Watson is a war reporter and we are dealing his direct recollections. I had to skip a lot of it. If this kind of treatment is disturbing, imagine being there.

Double-page sample: The War Reporter Paul Watson Goes to Hollywood; The War Reporter Paul Watson’s Cold Open

TPL has four copies of War Reporter. Mine is the only one that has moved. But that may change, especially for the Northern District copy I have, because that branch has a well-used set of new-book shelves with face-front display. (And I unfucked the barcode so you can read the cover.) Somebody’s gonna notice it.

I’ve complained before that the library never boasts about one of its strengths – a great breadth and depth of special-interest or intellectual or artistique titles. While I like to chide the library for not having RoboCop until I blue-formed it (!), my main purpose is to introduce unusual and indeed valuable items to the library’s collection. I do that so other people can enjoy them. The largest public library in the country should also be a place where serious people can read, watch, and listen to serious works (plus RoboCop).

(What about Jack Donovan? That’s going to the Human Rights Tribunal of Ontario. Or a system that processes 835,000 pieces a year can buy 30 more. Up to them, really.)


Library union complains about adding full-time jobs

On the library-union homepage that doesn’t have permanent links or even defined postings, Mo et al. carefully read the library budget. (It passed. TPL got its 2.1% increase. So I don’t know why we’re complaining, but that is a union’s purpose, I guess; see below.) Excerpts:

  • The budget as submitted from the Library Board included a reduction of 6.9 FTEs in the page classification as an “efficiency expenditure reduction.” The budget also included the creation of five permanent FTEs in E‑Services (previously grant-funded).

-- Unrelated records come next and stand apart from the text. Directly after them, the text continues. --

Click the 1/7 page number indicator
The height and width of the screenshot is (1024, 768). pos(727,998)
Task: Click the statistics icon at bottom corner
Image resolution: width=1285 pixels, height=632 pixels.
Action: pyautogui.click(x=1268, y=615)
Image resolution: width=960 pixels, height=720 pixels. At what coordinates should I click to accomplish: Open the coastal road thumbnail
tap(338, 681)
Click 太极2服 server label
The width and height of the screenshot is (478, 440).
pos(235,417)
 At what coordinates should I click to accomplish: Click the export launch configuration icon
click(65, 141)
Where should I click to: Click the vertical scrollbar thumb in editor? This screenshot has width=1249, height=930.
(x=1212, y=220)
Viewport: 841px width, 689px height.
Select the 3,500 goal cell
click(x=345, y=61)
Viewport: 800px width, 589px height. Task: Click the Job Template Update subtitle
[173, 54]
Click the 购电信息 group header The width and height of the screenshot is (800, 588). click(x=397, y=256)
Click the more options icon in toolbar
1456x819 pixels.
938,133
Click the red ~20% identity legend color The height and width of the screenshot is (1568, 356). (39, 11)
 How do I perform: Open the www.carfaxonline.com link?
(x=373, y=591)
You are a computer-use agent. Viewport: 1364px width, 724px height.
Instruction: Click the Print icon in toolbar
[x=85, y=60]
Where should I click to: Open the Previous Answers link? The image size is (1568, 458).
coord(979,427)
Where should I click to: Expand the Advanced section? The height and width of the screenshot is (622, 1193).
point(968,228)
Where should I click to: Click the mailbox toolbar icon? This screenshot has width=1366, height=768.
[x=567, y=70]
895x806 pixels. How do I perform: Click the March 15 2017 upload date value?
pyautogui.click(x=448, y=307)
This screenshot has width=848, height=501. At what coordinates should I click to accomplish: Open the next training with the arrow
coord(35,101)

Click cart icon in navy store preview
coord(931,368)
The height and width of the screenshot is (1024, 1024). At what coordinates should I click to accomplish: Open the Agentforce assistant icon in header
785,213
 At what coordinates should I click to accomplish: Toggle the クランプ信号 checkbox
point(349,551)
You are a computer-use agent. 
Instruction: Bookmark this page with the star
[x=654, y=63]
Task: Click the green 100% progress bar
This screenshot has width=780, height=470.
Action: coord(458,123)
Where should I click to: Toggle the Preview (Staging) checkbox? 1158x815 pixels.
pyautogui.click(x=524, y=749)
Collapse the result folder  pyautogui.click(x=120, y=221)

  • Youth Hub expansion (2 FTEs new)

  • Malvern Digital Innovation Hub (1 FTE new)

Overall, this netted out to a 1.1 FTE increase to the compl[e]ment.

Stated more accurately, the library eliminated 6.9 low-skill, precarious, underpaid page jobs in favour of eight proper full-time career positions. This is a win, not a loss. (The same posting critiques budgetary “sleight-of-hand” by “the Tory administration.” Calling eight new jobs “1.1” jobs is just as bad.)

Then we have this gem:

This will put an enormous pressure on the library to fund future Sunday service and pressure at the bargaining table to find a solution.

How, exactly? The library submits budgets one year at a time and saw its budget increased the last two years. Adding new Sunday hours amounted to a fraction of this year’s 2.1% increase. So where’s the “enormous pressure”? Could it be a figment of Mo’s imagination, i.e., fearmongering?

The library’s labour force is too small for the amount of work involved. Let’s hire more people full-time and pay them well. Let’s! But, while I expect any union to exaggerate, why does the union feel the need to fudge numbers? Its position is already strong.

I told you John Tory was not a library supporter

Local 4948 (sic):


Yeah, I told you that already.

I don’t suppose Mo realizes her union homepage has been hijacked

If one links from Mo’s Local 4948 page to Our Public Library, JavaScript on that latter page hijacks your browser. (Links elided here for obvious reasons.) Actually, it pretends to be “[c]hecking your browser.”

Then you’re hijacked completely and you, the “Chrome” user operating Safari, are induced to fill out a short survey that is actually a scam.

Dear Chrome user, You are today’s lucky visitor

(You lucky vistor, you!)

These are the same people who run a blog without permalinks, still claim in their RSS feed that the library is under threat of privatization (it isn’t), and publish YouTube videos with semi-secret URLs. Also, a pro tip that 4948 should have learned 15 years ago: Don’t make links open in new windows.